## YOUR OBJECTIVE
Restate every record word for word, without the pictures.

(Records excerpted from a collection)
========
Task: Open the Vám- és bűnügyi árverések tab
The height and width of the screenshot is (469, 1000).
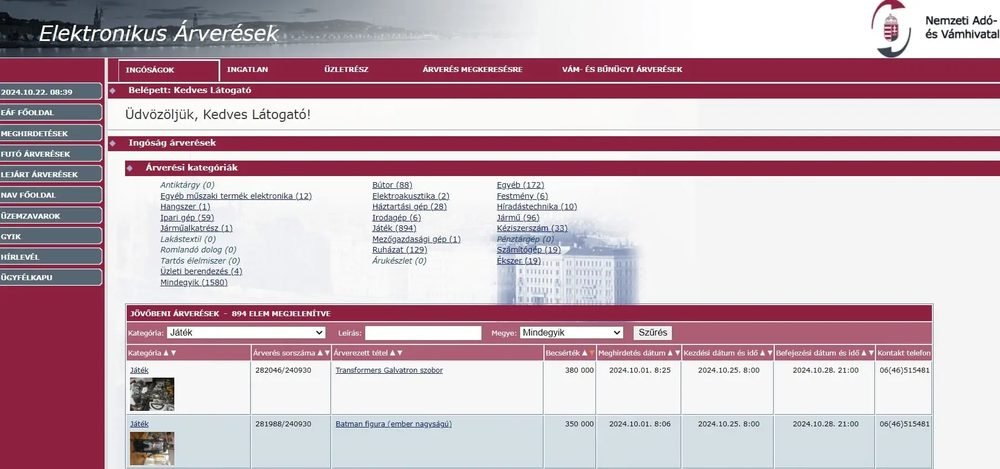Action: 622,70
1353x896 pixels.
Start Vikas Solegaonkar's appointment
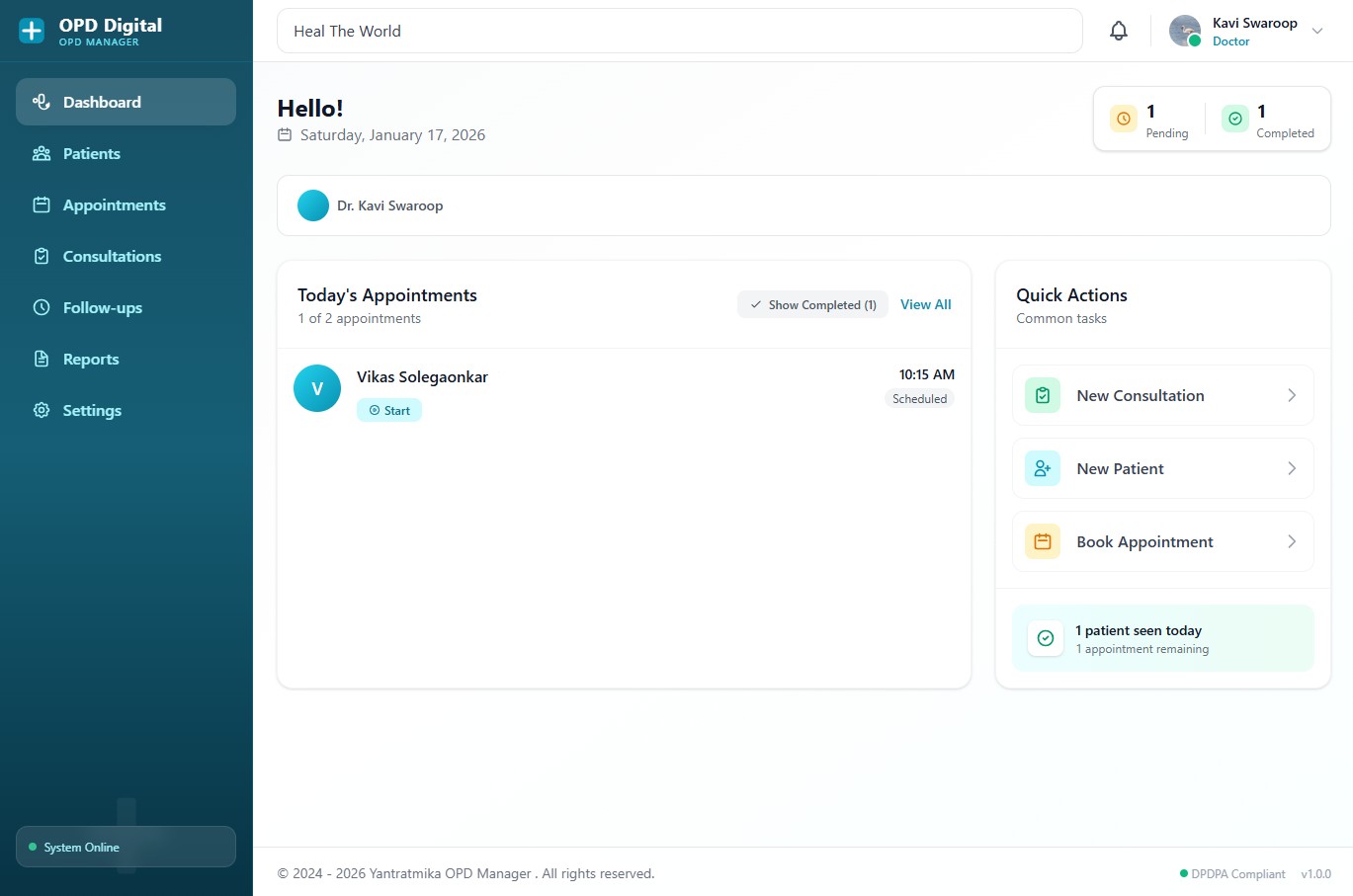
========
## SOLUTION TO THE PROBLEM
Task: Open the Vám- és bűnügyi árverések tab
The height and width of the screenshot is (469, 1000).
Action: 622,70
1353x896 pixels.
Start Vikas Solegaonkar's appointment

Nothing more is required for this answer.